# WDI-PANTHALASSA
---
Title: Sessions & Authentication w06d04
Type: Homework
Duration: "3:00"
Creator:
Original creators: WDI-Archer & WDI-Bowie
Adapted by: Kristyn Bryan
Course: WDIr Panthalassa
Competencies: Javascript
Prerequisites: Javascript
---
# Homework
## Handling Sessions in Node
You're going to create a small application to continue using the new knowledge that you just obtained today. Create a new express server and npm install and require everything you need (install express, express-sessions, body-parser, ejs, and mongoose,etc.).
Also remember to touch a [.gitignore](https://git-scm.com/docs/gitignore) file and ignore `node_modules`.
**Commit 1**
"Commit 1: Created a new app and included the npm packages that I need."
Do the following with this server:
Create 2 pages: a welcome page and a form page.
The form should ask the user for a name. When the user submits the form, save it in sessions and make the welcome page display: "Welcome, name". Refresh the welcome page, does the name persist?
**Commit 2**
"Commit 2: Created a form page and a welcome page."
Lets now use a database with stored information to populate our session.
Connect to mongo using mongoose.
**Commit 3**
"Commit 3: Connected mongo using mongoose."
Create a mongoose schema for a user. Be sure to register it into a model. The schema should have a name (string) and color (also string).
**Commit 4**
"Commit 4: Created a schema and model for user."
Change the form route for setting the user's name. Instead of setting it in sessions, create a new user in your user collection. Add an input for the person's favorite color and store that along with the user's name.
**Commit 5**
"Commit 5: New form element for color and saving that information with the user."
Create a new page for a login form. This form should take only a user's name.
When a user submits the form, find their document in the database and set, in sessions, their name and color.
**Commit 6**
"Commit 6: Created a new page for login. Create a session and display their information."
When a user goes to the welcome page, if they do not have a name set in sessions, redirect them to the login.

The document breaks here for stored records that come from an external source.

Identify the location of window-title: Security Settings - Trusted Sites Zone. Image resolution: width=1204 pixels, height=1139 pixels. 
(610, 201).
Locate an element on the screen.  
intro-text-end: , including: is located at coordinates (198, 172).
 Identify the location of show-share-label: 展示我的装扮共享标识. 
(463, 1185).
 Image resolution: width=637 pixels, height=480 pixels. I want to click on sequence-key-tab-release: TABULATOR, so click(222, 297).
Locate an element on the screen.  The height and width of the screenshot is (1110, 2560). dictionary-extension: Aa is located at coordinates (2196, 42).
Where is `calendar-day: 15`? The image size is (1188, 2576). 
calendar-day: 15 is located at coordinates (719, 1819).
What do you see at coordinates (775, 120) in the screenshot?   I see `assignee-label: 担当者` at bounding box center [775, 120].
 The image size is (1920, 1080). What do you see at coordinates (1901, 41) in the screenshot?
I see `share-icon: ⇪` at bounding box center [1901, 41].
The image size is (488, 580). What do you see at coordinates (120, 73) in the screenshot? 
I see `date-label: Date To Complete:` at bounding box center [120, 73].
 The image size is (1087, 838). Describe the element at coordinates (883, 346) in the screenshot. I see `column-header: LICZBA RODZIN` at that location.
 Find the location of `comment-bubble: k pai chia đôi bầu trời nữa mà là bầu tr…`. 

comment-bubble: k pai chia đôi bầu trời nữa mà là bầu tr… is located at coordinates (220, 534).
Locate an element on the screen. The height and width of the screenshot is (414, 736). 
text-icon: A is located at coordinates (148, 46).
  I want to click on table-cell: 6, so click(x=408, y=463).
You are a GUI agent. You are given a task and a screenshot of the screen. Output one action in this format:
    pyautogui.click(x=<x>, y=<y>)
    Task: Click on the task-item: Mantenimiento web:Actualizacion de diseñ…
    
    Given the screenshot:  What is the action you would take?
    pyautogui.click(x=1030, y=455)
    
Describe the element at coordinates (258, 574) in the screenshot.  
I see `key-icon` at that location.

If they have a name, render the welcome page with the normal welcome message and change the background to their color.
**Commit 7**
"Commit 7: The user has a custom page or is redirected to the login if their name isn't set to the session. "
- Install and reqire `bcrypt`
- Update your login page to accept both a username and password.
- Encrypt the password using bcrypt.
- Reminder on how to hash a password string using bcrypt:
`req.session.password = bcrypt.hashSync(req.params.password, bcrypt.genSaltSync(10));`
**Commit 8**
"Commit 8: Added a request for a password and hashed the password using bcrypt. "
- Write the login function that will take the username and password and confirm that the password matches.
**Commit 9**
"Commit 9: Wrote code to identify matching passwords. "
Write the code necessary so that the flow of your app is as followed:
- When a user goes to: '/', they are provided with TWO things:
1) A form to login (if they are an existing user in your database).
2) You can either provide them with a form on `/` for them to sign up as a new user, or a link tag, that takes them to '/new' that displays a form to sign up as a new user.
- If they sign in successfully, take them to the welcome page that displays their personal information (`/welcome/:username`).
- If they are a new user, after they successfully sign up, take them to the welcome page with their personal information(`/welcome/:username`).
- If they don't sign in successfully, redirect them to the sign in page.
**Commit 10**
"Commit 10: Created the routes appropriate for logged in users. Redirected accordingly. "
Bonus: Make sure that a user can't access another user's page.
**Commit 11**
"Commit 11: Only the user can access their personal page."
Bonus: Add a route to log a user out
1. Add a delete route / logout.
2. Install `method-override`
3. Add a form/button on the home page that links to that `delete` route
**Commit 12**
"Commit 12: The user can log out of their session."